First up was FIFA's ethics committee, whose two arms, the Investigatory Chamber and the Adjudicatory Chamber, headed by Cornel Borbely and Judge Eckert respectively, had fearlessly led the crackdown on corruption within FIFA. Having already sanctioned the likes of Franz Beckenbauer, Platini, and Blatter, it has since been alleged, though vigorously denied by the man himself, that the net was closing in on Infantino. Never mind, within 100 days of his inauguration, the FIFA General Assembly had empowered the FIFA Council to oversee, what had theretofore been the fully independent bodies of the Investigatory Chamber and the Adjudictatory Chamber. At a stroke, the scales of justice were weighted in Infantino's favour and shortly, thereafter both Borbely and Eckert were fired.
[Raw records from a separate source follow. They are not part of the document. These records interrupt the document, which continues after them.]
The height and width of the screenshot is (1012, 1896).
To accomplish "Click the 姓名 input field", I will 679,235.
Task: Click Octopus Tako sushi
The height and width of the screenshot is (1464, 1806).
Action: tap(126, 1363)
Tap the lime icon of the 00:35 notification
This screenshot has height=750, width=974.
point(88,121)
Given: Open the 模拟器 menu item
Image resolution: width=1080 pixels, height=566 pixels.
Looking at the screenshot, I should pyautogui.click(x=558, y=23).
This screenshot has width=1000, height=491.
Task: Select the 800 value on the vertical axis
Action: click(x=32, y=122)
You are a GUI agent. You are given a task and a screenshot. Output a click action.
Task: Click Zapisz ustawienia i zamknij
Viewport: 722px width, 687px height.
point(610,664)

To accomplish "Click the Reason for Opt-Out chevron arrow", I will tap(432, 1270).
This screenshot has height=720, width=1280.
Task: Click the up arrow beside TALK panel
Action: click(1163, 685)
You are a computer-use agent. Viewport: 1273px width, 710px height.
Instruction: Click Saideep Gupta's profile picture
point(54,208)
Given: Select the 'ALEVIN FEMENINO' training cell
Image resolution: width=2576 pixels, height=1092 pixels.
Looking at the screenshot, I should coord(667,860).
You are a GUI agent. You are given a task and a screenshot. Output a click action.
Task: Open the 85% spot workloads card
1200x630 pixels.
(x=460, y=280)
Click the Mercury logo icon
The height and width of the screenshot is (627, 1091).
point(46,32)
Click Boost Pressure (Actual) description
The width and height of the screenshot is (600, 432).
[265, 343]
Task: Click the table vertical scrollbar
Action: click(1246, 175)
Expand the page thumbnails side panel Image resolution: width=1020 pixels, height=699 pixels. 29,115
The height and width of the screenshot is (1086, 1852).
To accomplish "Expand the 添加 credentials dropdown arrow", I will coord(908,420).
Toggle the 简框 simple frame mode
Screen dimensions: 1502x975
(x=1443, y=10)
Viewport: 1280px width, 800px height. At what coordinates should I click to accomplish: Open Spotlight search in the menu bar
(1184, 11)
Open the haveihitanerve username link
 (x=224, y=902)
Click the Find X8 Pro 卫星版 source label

Borbely was replaced by María Claudia Rojas, a "super amiga" of Ramón Jesurún, the President of the, famously irreproachable, Colombian Football Federation. Infantino is nothing if not a shrewd operator. What could easily have been construed as the unscrupulous act of a mafia don was spun into the enlightened strategy of a renaissance man. The FIFA President was particularly mellifluous in welcoming his new, non-European, female, Chief Investigator.
After receiving the full red carpet treatment, would you believe that one of Rojas' first acts was to clear Infantino? Doing so without reading the investigatory report compiled by Borbely in its entirety. Such lax indifference to pursuing corruption has fast become something of a calling card for Rojas, with some inside FIFA confiding that "the Ethics Commission is dead".
With impunity delivered Infantino turned his gimlet eye to securing untrammeled power. As a safeguard, in the wake of Blatter's era of debauched excess, the role of FIFA President had been reduced to being primarily ceremonial. Real power had been relinquished to the Secretary General, who in theory was invested with the responsibility of managing all of FIFA's interests, including, crucially, its financial dealings. Once again, Infantino's response was to appoint a pawn.
Fatma Samoura, an African woman recruited from the United Nations, was presented as the living, breathing embodiment of reform. Indeed superficially her credentials were impeccable there was just one slight snag; she knew nothing at all about football. This small, but consciously authored, oversight placed Samoura in something of a predicament and left her with only one person to whom she could turn for help. The ever gallant Infantino rode in on his white charger, co-opted her role, and in the process completed his coup; FIFA was now his to do with as he pleased.
Or was it? By failing to address the prevailing culture of self-interest rampant within FIFA, Infantino has made himself a hostage to greed, who is forced like a panicked debtor to turn to loan sharks to repay the loyalty deficit. For all his Machiavellian plotting and his autocratic demeanour, his autonomy is ultimately hobbled by the fact that his empire is built on other people's money. Consequently, the ultimate irony of Infantino's reign is that a mandate which originally championed the restoration of ethical values is now beholden to Saudi Arabia and the UAE. It turns out that even against a backdrop of war crimes, at Infantino's FIFA money is always welcomed as innocent.